**Objective**
Reproduce the part of the passage on scene cut artifact detection starting with "We may also" and going on through "macroblocks for calculation.".

A difference measure matrix for the k^thcandidate frame location may be represented by:

$Δ E_{k} = [\begin{matrix} Δ e_{1, 1, k} & Δ e_{1, 2, k} & Δ e_{1, 3, k} & \dots \\ Δ e_{2, 1, k} & Δ e_{2, 2, k} & Δ e_{2, 3, k} & \dots \\ Δ e_{3, 1, k} & Δ e_{3, 2, k} & Δ e_{3, 3, k} & \dots \\ \dots & \dots \end{matrix}],$

where Δe_{m, n, k}is the difference measure calculated for the k^thcandidate location at macroblock (m,n). Summing up the difference over all macroblocks in a frame, a difference measure for the candidate frame location can be calculated as

$D_{k} = \sum_{m} \sum_{n} Δ e_{m, n, k} .$

We may also use a subset of the macroblocks for calculating D_kto speed up the computation. For example, we may use every other row of macroblocks or every other column of macroblocks for calculation.

In one embodiment, Δe_{m, n, k}may be calculated as a difference between two P-frames closest to the candidate location: one immediately before the candidate location and the other immediate after it. Referring to FIGS. 9A and 9B, pictures 910 and 920, or pictures 950 and 960, may be used to calculate Δe_{m, n, k}by applying a subtraction between prediction residual energy factors at macroblock (m,n) at both pictures.

The parameter Δe_{m, n, k}can also be calculated by applying a difference of Gaussion (DoG) filter to more pictures, for example, a 10-point DoG filter may be used with the center of the filter located at a candidate scene cut artifact location. Referring back FIGS. 9A and 9B, pictures 910-915 and 920-925 in FIG. 9A, or pictures 950-955 and 960-965 in FIG. 9B may be used. For each macroblock location (m,n), a difference of Gaussian filtering function is applied to e_{m, n}of a window of frames to obtain the parameter Δe_{m, n, k}.

When the difference calculated using the prediction residual energy exceeds a threshold, the candidate frame may be detected as having scene cut artifacts.

**Data block**
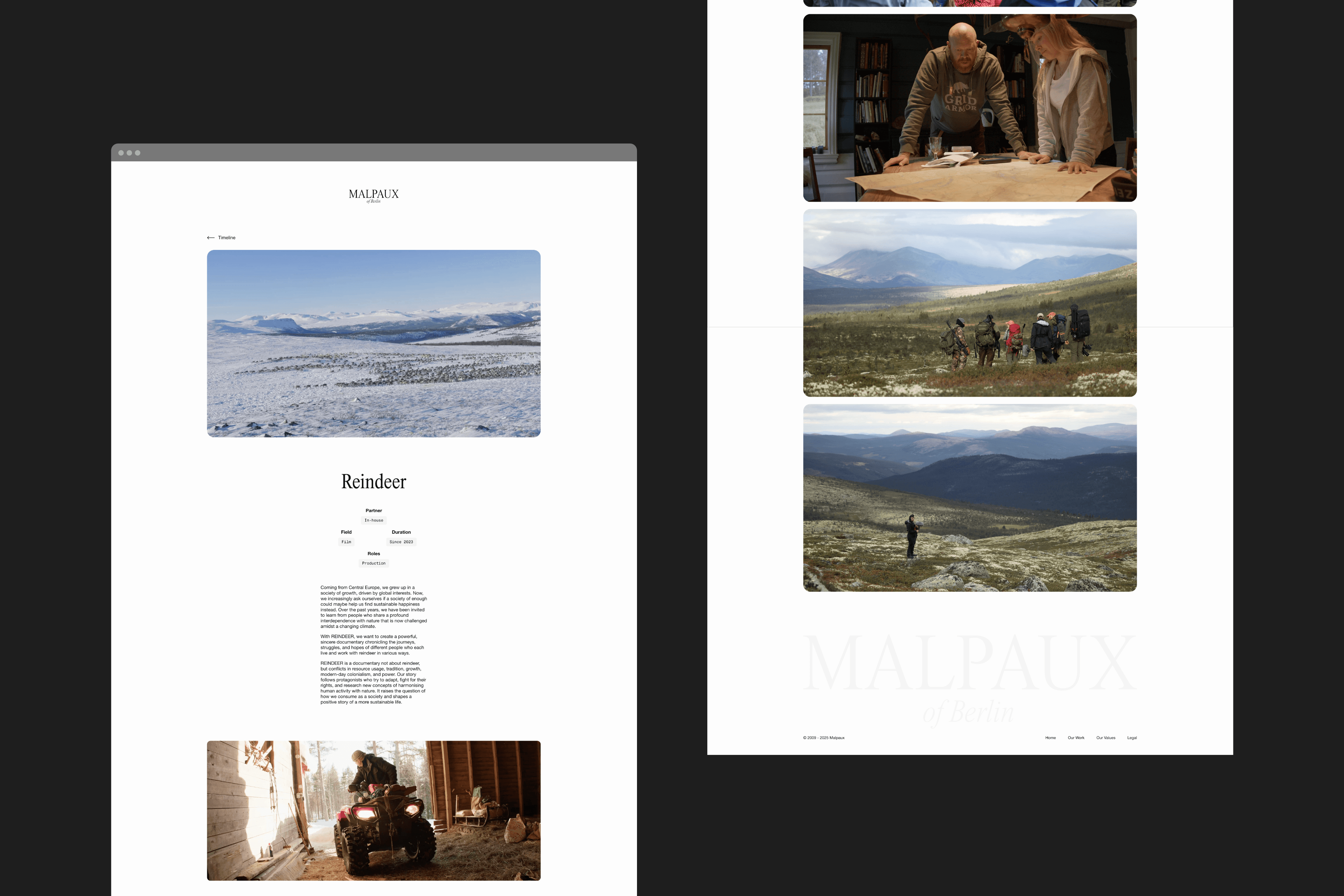The height and width of the screenshot is (896, 1344).
Task: Open Our Values in the footer
Action: (x=1105, y=738)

**Final result**
We may also use a subset of the macroblocks for calculating D_kto speed up the computation. For example, we may use every other row of macroblocks or every other column of macroblocks for calculation.